– Знаешь, Джори, – с воодушевлением проговорила мама, входя в комнату для переодевания, которую мы с ней делили, только она одевалась за ширмой, – всю мою жизнь я жила лишь балетом. А этот вечер будет самым великолепным из всех для меня, потому что в этот вечер я танцую с моим собственным сыном! О, я знаю тебя как танцора и танцевала с тобой, да, но этот вечер особенный! Теперь ты вырос профессионально настолько, чтобы танцевать соло. Пожалуйста, прошу тебя, сделай так, чтобы Джулиан в раю мог гордиться тобой!
Ну конечно, я сделаю все, что смогу, я всегда выкладывался из последних сил. Вот и увертюра кончилась; поднялся занавес.
Перед первым актом воцарилась тишина. И сейчас грянет музыка – та, которую так любим мы с мамой; музыка, уносящая нас обоих в ту счастливую сказочную страну, где происходят чудеса и все всегда кончается хорошо.
– Мама, ты выглядишь превосходно – прекраснее любой танцовщицы в этой труппе!
И это действительно было так.
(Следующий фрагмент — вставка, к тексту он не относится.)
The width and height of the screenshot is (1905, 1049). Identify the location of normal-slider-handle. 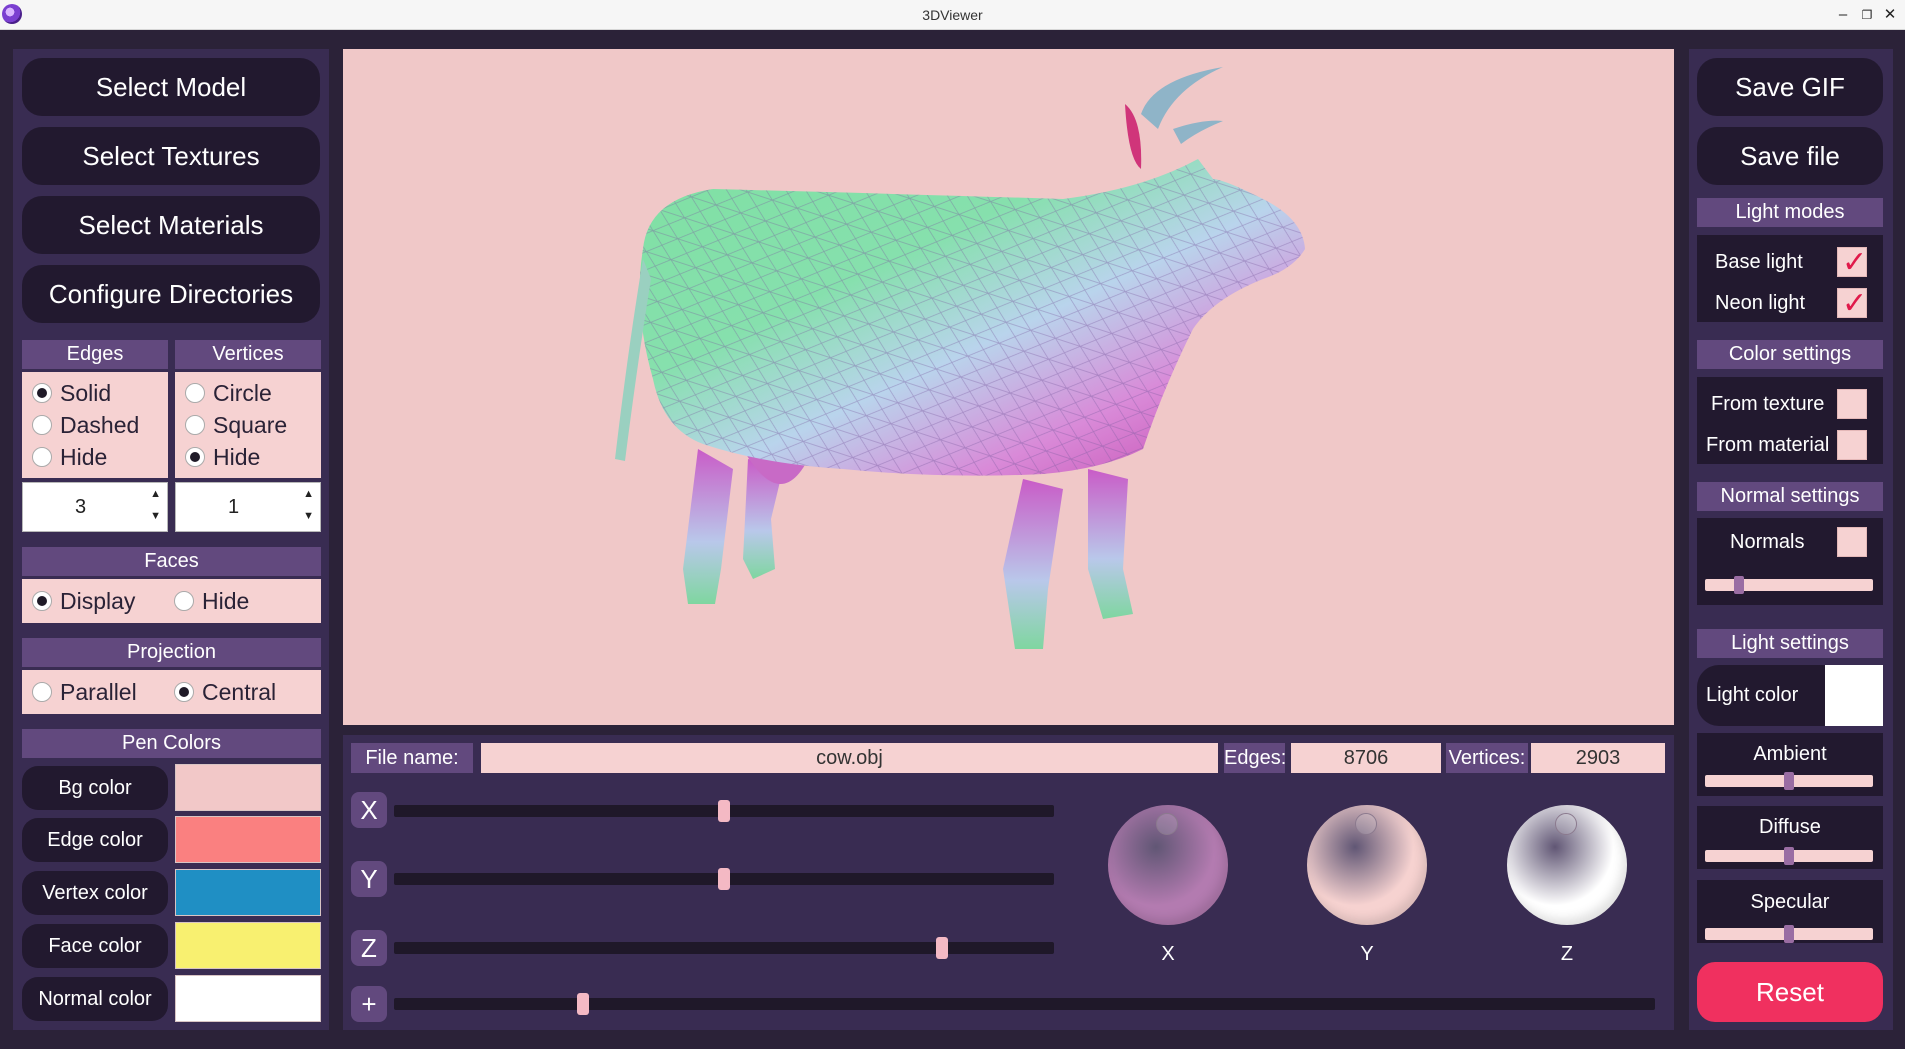
(1738, 585).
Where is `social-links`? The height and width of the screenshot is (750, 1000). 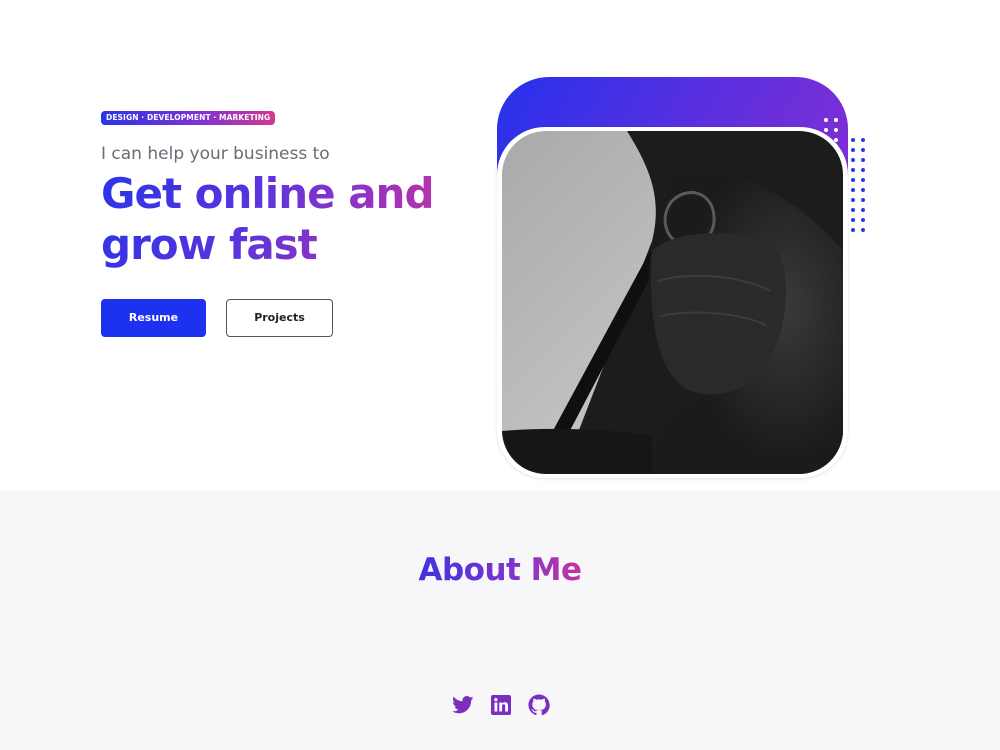
social-links is located at coordinates (501, 705).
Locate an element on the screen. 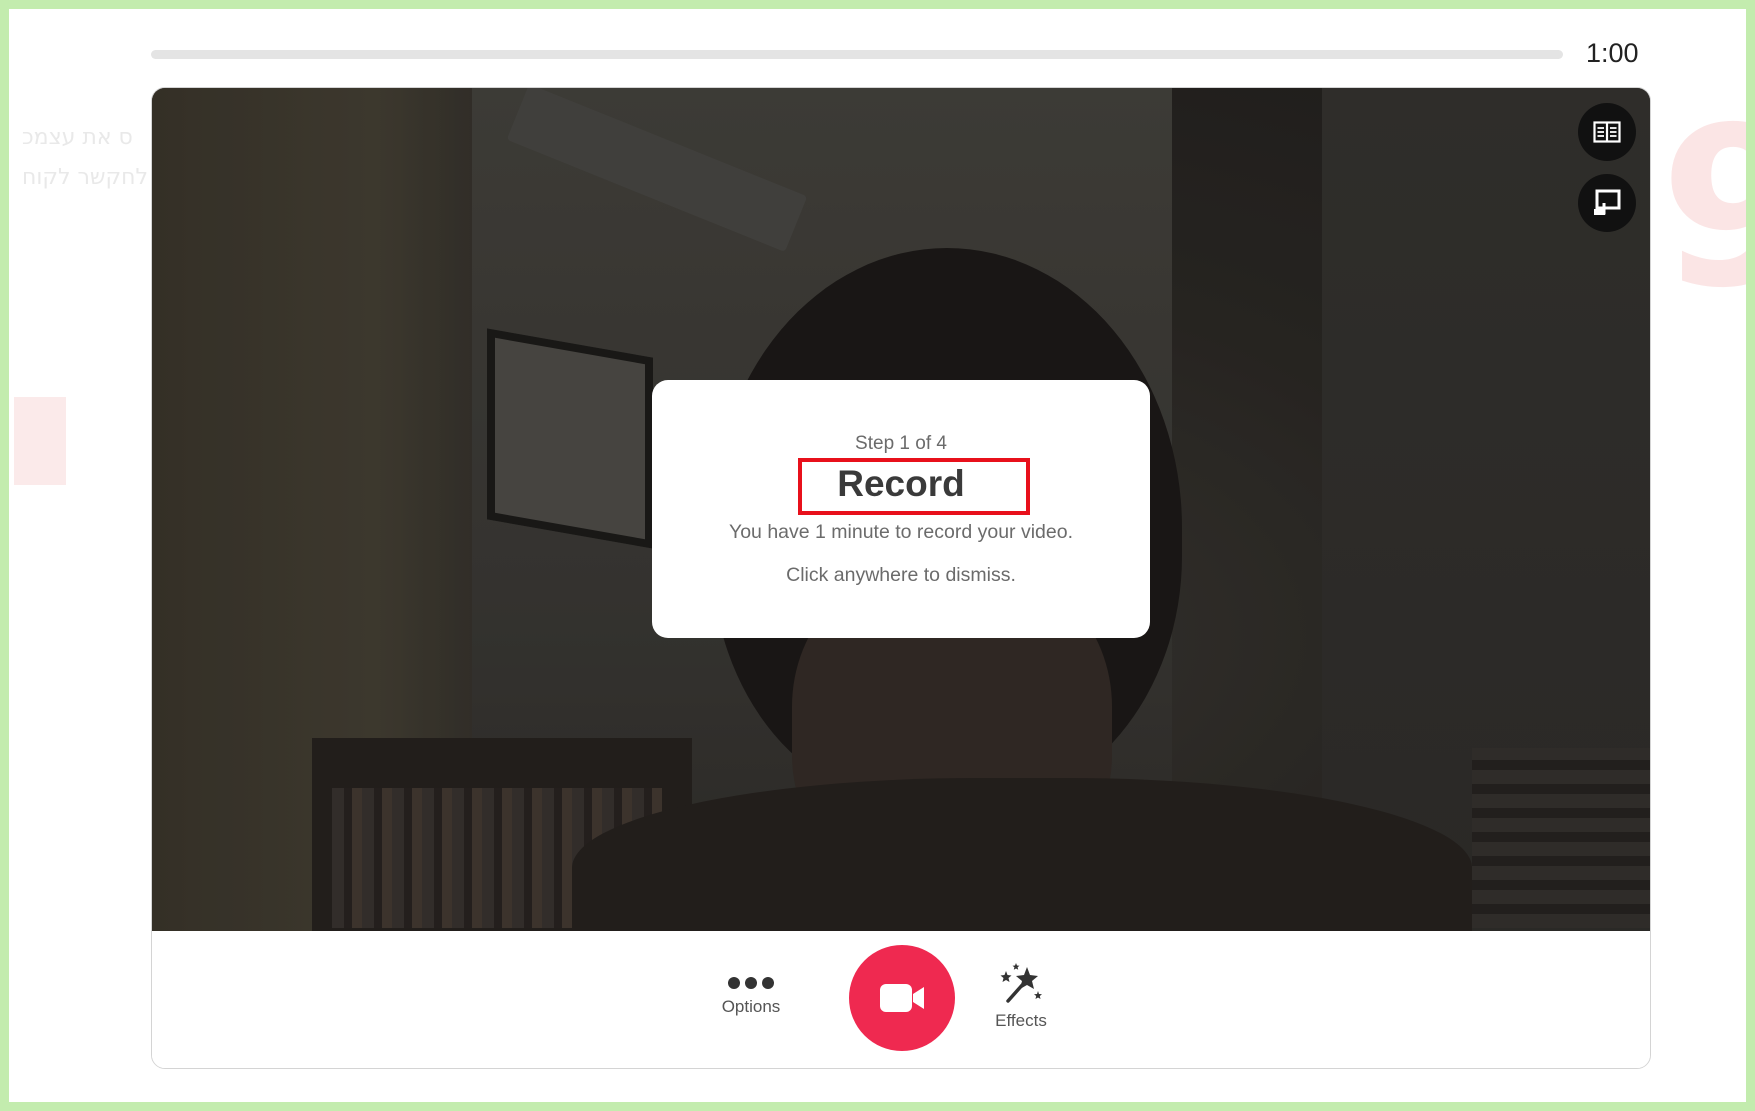 This screenshot has height=1111, width=1755. effects-button: Effects is located at coordinates (1021, 996).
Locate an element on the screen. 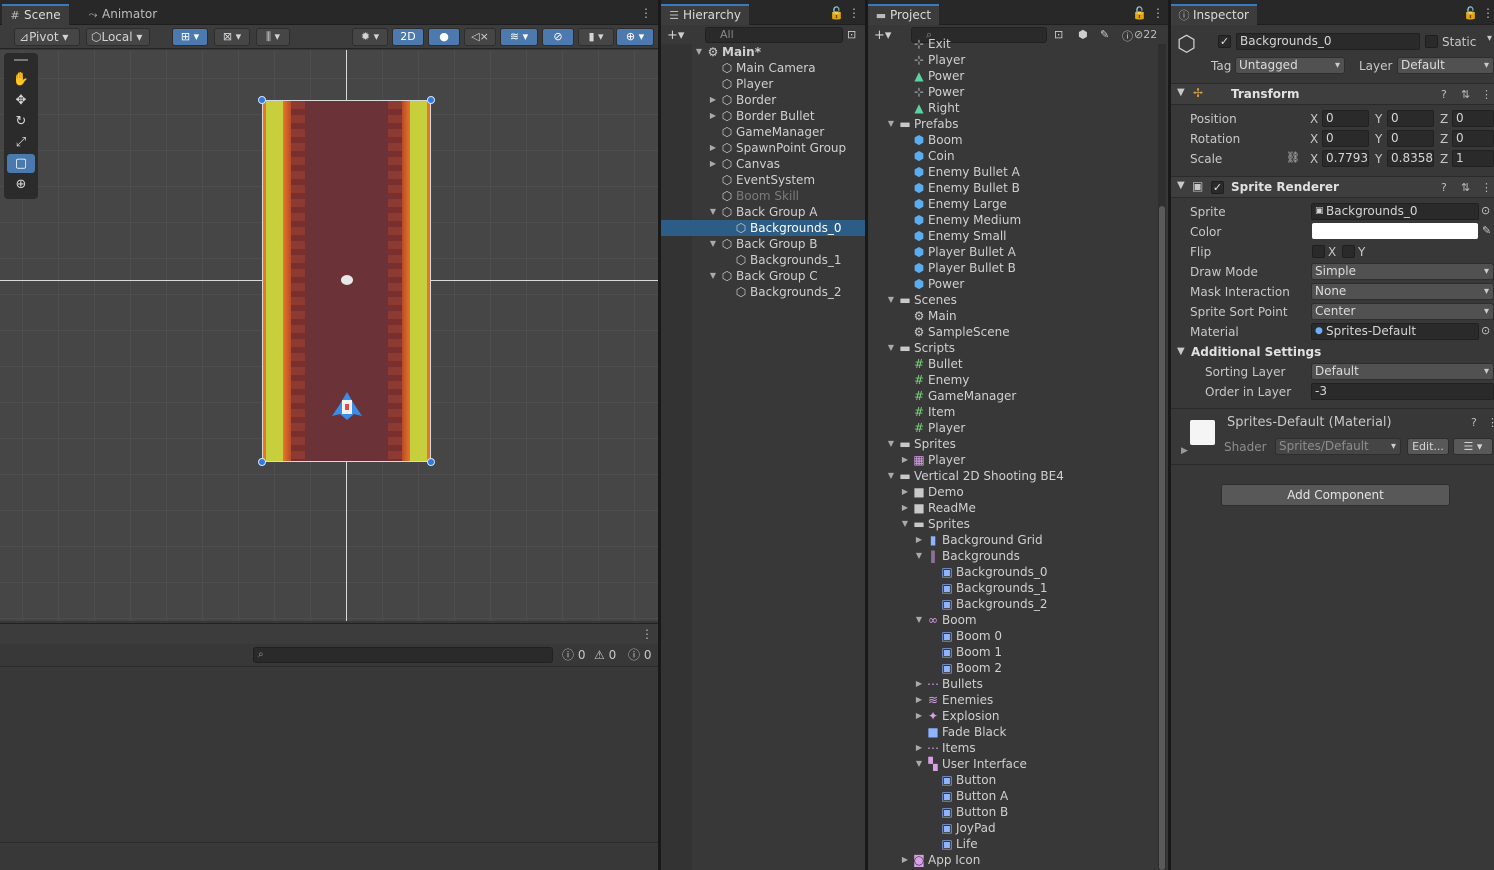  rect-handle-top-right is located at coordinates (431, 100).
Она засмеялась, а потом сказала, что я умею польстить женщине и если буду продолжать в том же духе, то стану Дон Жуаном нашего века.
– Внимательно слушай музыку, Джори. Не увлекайся счетом, чтобы не потерять мелодию: лучший способ поймать магию танца – чувствовать музыку!
Я был настолько возбужден и напряжен, что казалось, вот-вот взорвусь!
– Мама, я надеюсь, что мой любимый отец сидит в центре первого ряда.
Тут она побежала подсмотреть через занавес, сидит ли отец в зале.
– Его нет, – печально проговорила она после паузы, – и Барта тоже нет…
Но у меня уже не было времени думать об этом. Я услышал свое вступление и вышел на сцену с кордебалетом. Все шло прекрасно: мама стояла наверху на балконе в роли прекрасной куклы Коппелии, реалистичной настолько, чтобы вызывать любовь даже издали.
Когда первый акт закончился, мама упала в кресло, едва дыша. Она не сказала отцу, что будет танцевать еще и вторую партию – деревенской девушки Сванильды, влюбленной во Франца, несмотря на его глупую любовь к механической кукле. Две роли она сделала – и сделала на славу, ведь она сама была хореографом. Конечно, папа ни за что не разрешил бы ей танцевать, если бы только знал всю правду. Разве не я помог ей обмануть его? Прав я был или не прав?
– Мама, как твое колено? – спросил я ее, мельком увидев гримасу боли на ее лице в перерыве между выходами на сцену.
– Джори, со мной все в порядке! – раздраженно бросила она, все еще надеясь увидеть в зале папу и Барта. – Почему их нет? Если Крис не приедет взглянуть на мой последний танец, я ему этого никогда не прощу!